The Thousand Eyes glanced at each other. Perhaps they had expected to be the ones who would offer a choice—surrender or die, surrender and die anyway, that was about what you usually got from the Thousand Eyes—and this had taken the wind from their sails.
Sethennai clearly had a whole lot more speech to make. Tal had worked security for plenty of Chancellor’s addresses in the past, and he knew Sethennai was capable of going on almost forever, regardless of whether he’d had time to prepare remarks. Tal’s arms were beginning to ache. He wondered if there was a chair where he could put Tsereg down, but in the presence of so many snakes, he was reluctant to let go of them.
So he stood there waiting while Sethennai went on and on about loyalty and honour and citizenship, and everyone seemed to drink it in, and Tal felt an unaccustomed stab of the emotion known as pity.
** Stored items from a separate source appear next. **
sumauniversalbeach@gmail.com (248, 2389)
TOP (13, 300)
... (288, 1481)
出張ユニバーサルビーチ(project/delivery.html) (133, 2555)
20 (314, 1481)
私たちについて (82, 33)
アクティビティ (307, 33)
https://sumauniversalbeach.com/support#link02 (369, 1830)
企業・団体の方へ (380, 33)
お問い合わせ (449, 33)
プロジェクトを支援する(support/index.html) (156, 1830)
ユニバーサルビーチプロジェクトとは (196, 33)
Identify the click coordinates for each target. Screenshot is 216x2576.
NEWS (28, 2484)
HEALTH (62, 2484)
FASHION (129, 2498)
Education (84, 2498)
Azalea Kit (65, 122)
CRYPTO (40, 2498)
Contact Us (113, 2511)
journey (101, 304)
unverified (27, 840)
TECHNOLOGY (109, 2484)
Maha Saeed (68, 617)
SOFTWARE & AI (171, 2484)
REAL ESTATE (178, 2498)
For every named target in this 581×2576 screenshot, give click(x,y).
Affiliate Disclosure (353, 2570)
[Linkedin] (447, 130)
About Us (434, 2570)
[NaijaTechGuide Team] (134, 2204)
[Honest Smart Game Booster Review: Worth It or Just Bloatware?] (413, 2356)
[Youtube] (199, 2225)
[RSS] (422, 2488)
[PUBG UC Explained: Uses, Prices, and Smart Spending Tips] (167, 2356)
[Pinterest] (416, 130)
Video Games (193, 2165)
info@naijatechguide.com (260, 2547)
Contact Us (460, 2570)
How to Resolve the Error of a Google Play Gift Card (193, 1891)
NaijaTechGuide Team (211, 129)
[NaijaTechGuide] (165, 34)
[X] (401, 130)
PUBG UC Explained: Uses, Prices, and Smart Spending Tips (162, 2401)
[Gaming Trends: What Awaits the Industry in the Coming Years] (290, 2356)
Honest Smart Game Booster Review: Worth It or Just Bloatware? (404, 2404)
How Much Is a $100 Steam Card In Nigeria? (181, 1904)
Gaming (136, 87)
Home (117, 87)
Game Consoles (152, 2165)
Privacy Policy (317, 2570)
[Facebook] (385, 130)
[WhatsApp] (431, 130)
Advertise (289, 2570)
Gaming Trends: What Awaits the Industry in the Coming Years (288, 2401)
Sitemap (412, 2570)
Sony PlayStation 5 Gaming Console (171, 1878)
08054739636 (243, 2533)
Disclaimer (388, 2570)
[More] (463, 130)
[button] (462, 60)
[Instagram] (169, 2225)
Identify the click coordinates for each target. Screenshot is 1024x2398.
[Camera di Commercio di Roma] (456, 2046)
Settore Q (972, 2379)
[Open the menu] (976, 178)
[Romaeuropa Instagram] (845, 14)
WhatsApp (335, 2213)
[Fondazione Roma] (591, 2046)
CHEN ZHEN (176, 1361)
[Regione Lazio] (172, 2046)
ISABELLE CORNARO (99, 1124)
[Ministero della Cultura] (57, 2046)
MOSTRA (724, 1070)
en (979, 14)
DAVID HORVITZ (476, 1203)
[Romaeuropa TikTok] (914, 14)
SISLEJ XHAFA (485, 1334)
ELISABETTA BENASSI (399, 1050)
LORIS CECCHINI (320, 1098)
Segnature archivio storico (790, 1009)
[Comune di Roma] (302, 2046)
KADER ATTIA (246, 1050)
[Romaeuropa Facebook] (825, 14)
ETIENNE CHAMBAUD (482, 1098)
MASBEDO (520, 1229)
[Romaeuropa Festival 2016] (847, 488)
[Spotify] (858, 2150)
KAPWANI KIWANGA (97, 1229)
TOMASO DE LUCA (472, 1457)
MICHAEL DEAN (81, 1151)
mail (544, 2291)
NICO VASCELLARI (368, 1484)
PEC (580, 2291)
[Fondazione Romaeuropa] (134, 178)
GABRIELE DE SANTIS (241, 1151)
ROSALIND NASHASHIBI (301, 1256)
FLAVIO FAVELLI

They all wanted to believe it. He could see his mother, overcome with an almost impossible relief, leaning on the shoulder of a younger relation. They thought it was over, the long tyranny, the cruelty and despair. They thought Sethennai was here to save them.
He was tired, he realised, the sick, numb tiredness that sometimes followed after a fight, when all the spark drained away and you were left feeling no better for having won and survived.
There was no sign at all of Shuthmili, or of Csorwe’s body.
He heard his own name and looked up. Sethennai was smiling at him, a genuine and encouraging smile.
“The sash, Tal,” he said, very quietly, so that nobody else would hear, a kindly reminder of something Tal should have remembered.
The ceremonial sash of Tlaanthothe was still, somehow, crumpled in Tal’s pocket. Everyone was watching. A Thousand Eye stepped up on the dais and reached out helpfully to take Tsereg off Tal’s hands. Tal made a strangled noise and drew back, clutching Tsereg to his chest, though his shoulders were now aching so badly that he would have quite liked to put them down.
He felt the assembled eyes on him, every gaze like a physical touch. This was clearly something Sethennai had stage-managed from the beginning. The only part Tal had actually been intended to play was enacting this little coronation, and Tsereg’s presence was making it awkward.
If he’d had the presence of mind, he would have said something or run away. Later he would wonder why he hadn’t. He laid Tsereg carefully down on the ground at his feet, and retrieved the sash, and—oh, god, Sethennai wasn’t just going to take it from him, Tal had to put it on him. He looped the green silk band over his head and smoothed it down over his shoulders. It was impossible not to look at his face. If Sethennai had smiled at him, it would have been easier to hate him. Instead he gave Tal a searching look, curious, almost worried.
“Not long now,” Sethennai mouthed.
Tal nodded, and turned back to face the crowd, and managed a kind of smile.